Let us take a moment to consider Bnei Yisrael in the desert. Their setup, as outlined in parshat Bamidbar, may have something to tell us about how to be in relationship with others in our extended community (Num. 2:2-34).

The headcount reveals hundreds of thousands of people, and HaShem commands them to each stand proudly under their individual banners. The tribe of Reuven under their flag, the tribe of Shimon under their’s. Each tribe, individual and unique with their own strengths and blind-spots, has its own encampment. The Torah affirms individual differences. 

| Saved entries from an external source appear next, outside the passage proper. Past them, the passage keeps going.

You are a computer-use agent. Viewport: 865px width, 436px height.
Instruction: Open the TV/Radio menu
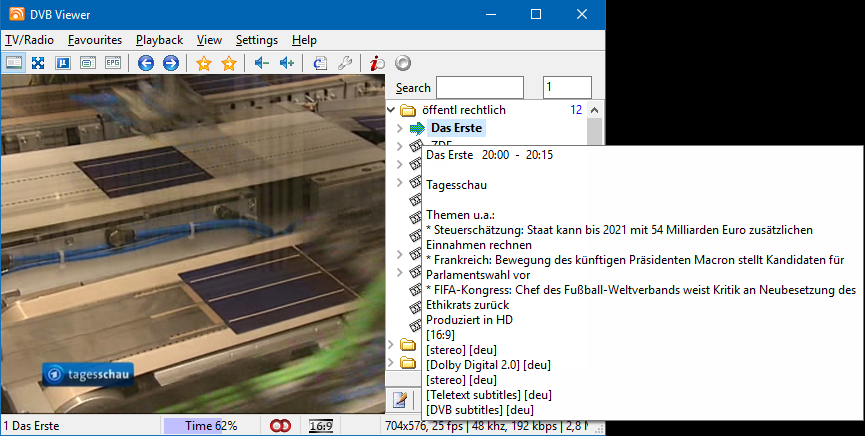[27, 40]
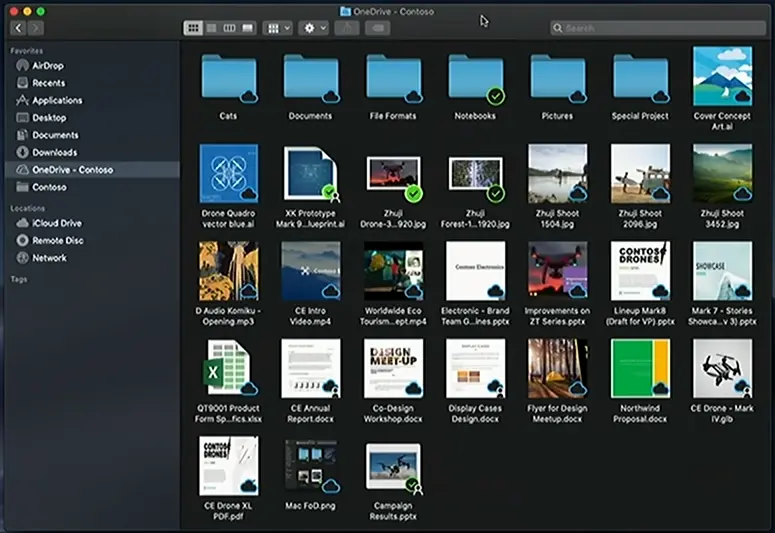
Task: Open iCloud Drive under Locations
Action: (x=56, y=223)
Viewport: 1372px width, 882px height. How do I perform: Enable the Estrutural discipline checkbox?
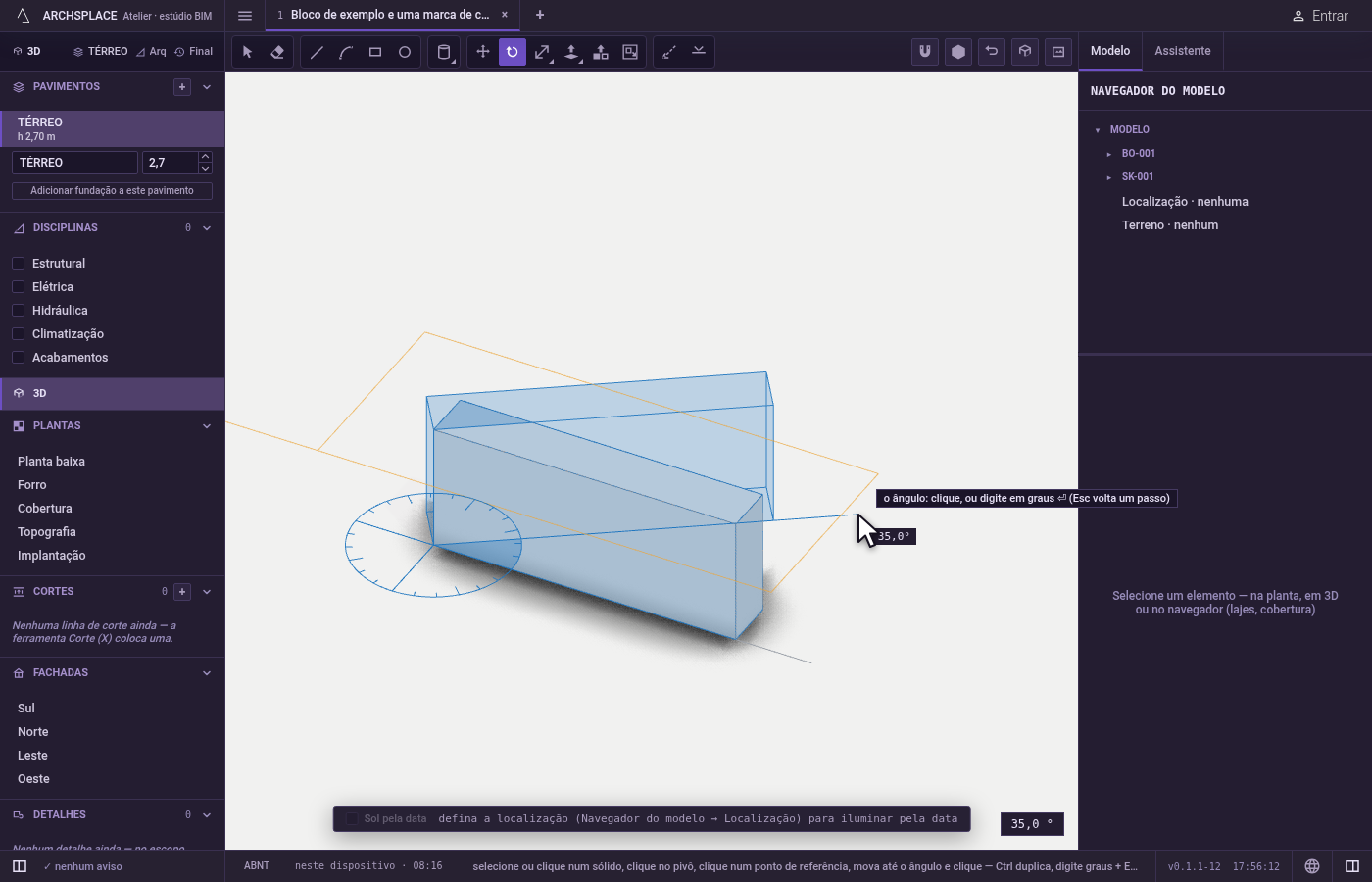[x=18, y=264]
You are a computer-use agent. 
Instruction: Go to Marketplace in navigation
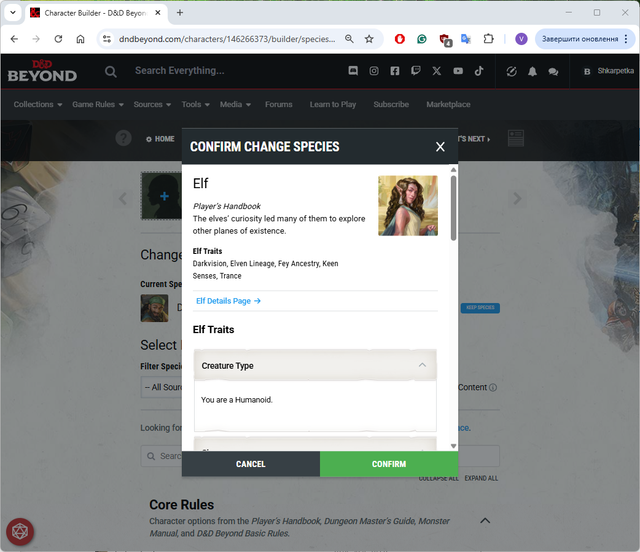coord(448,104)
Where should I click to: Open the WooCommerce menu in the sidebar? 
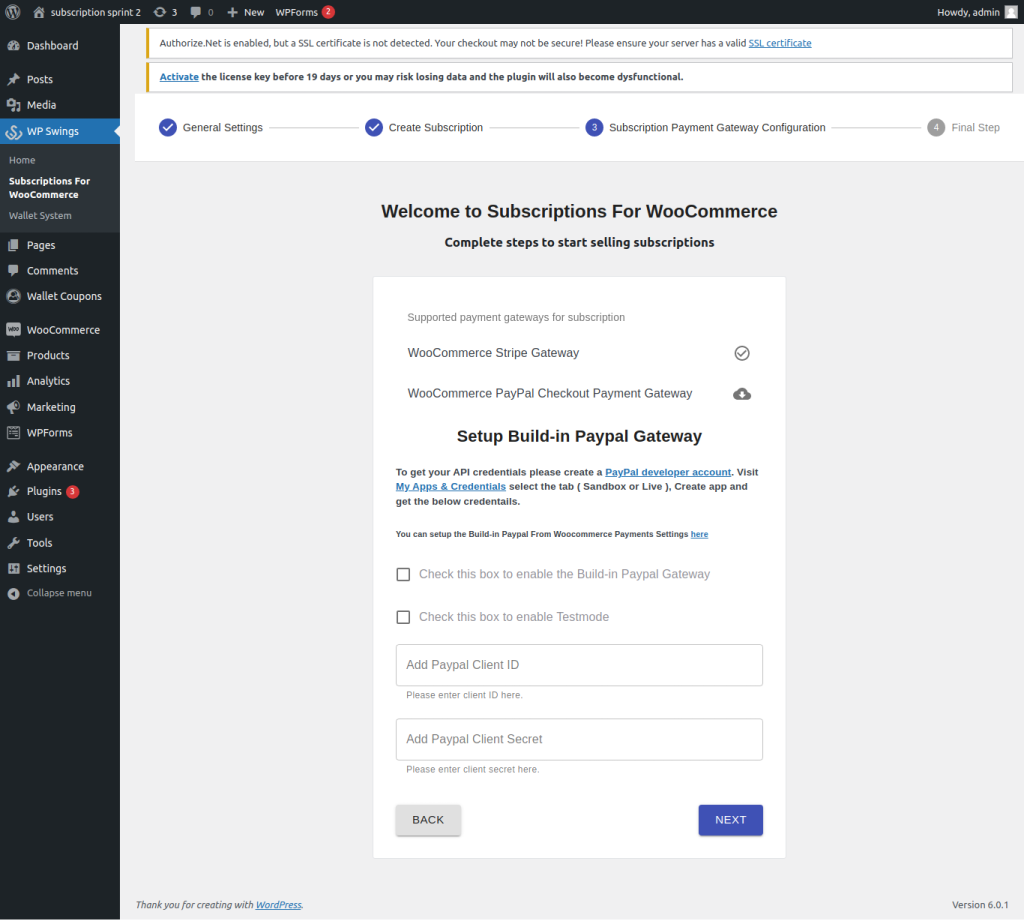(64, 329)
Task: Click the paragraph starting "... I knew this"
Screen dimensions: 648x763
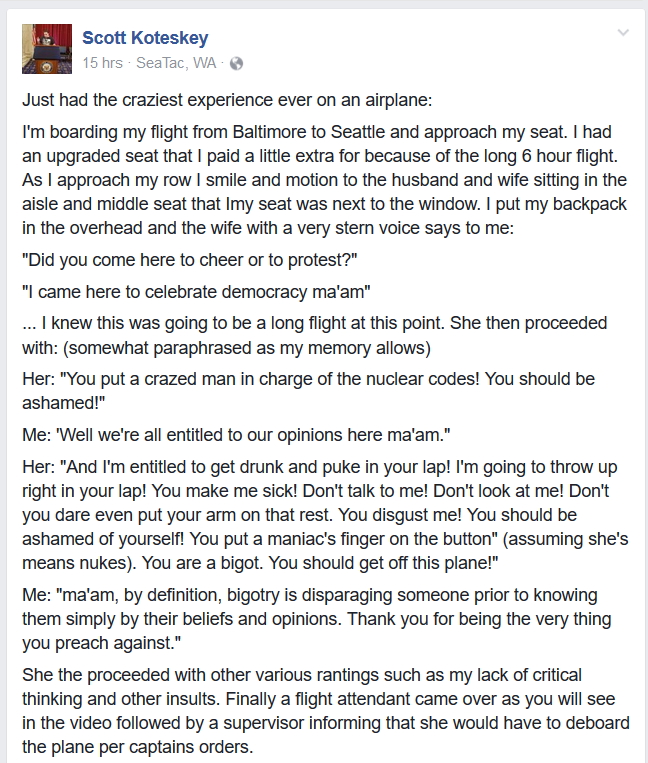Action: 314,335
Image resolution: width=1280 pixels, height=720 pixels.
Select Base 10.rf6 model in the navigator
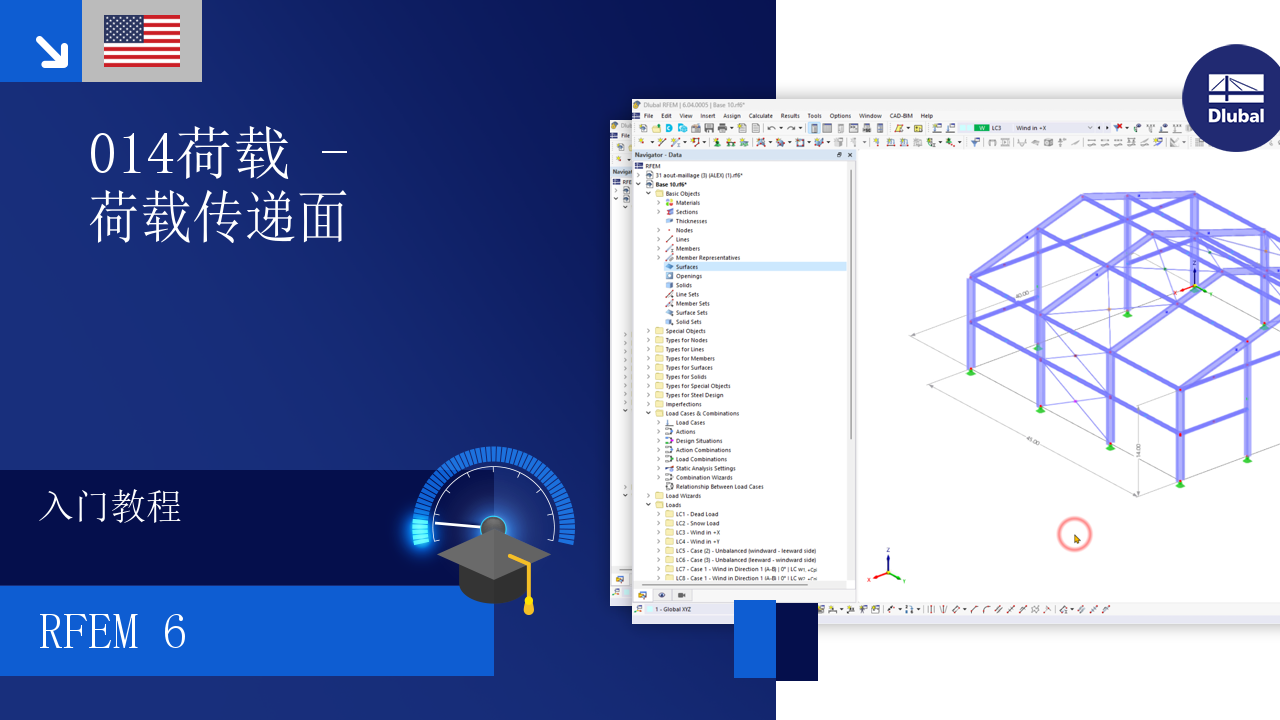pos(670,184)
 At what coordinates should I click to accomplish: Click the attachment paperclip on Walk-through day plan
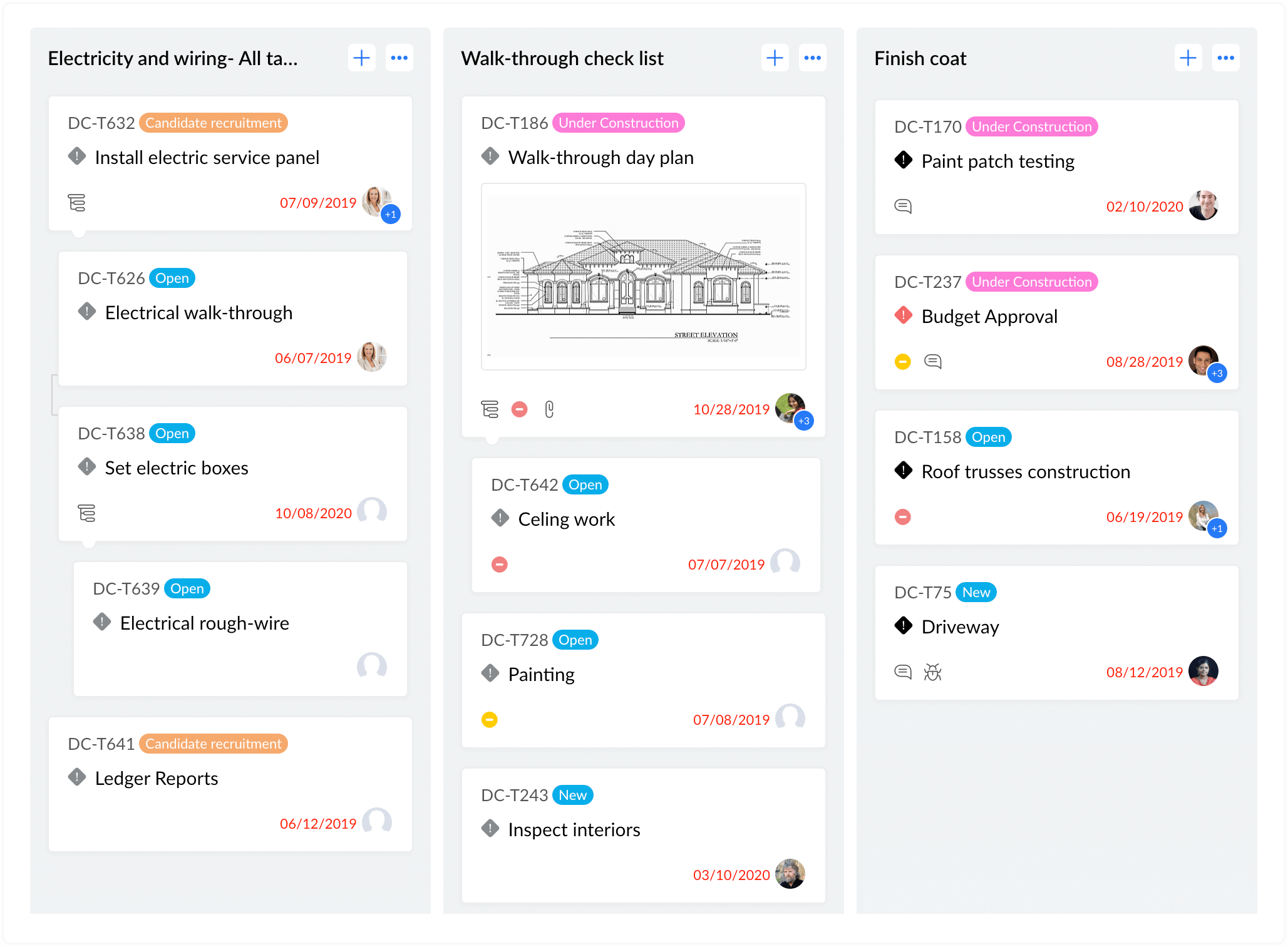pos(549,409)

Yet at the center of it all, right in the middle of the camp, is the Mishkan – the tabernacle. For the inauguration of the Mishkan in next week’s parsha, the head of each tribe brought the exact same offering. The Mishkan is the great equalizer for Bnei Yisrael in the desert. Anyone and everyone can show up there and bring a korban. HaShem, and service of HaShem through the rituals set out in the Torah, does not distinguish between the tribe of Reuven and the tribe of Shimon. A Jew is a Jew, and at the end of the day, we walk to shul with our parents and our uncles with whom we disagree and we stand next to them and serve HaShem. Our shuls are special places where we have permission to forget our differences, if only for a brief moment, and live as HaShem views us: a nation united.

Shabbat Shalom.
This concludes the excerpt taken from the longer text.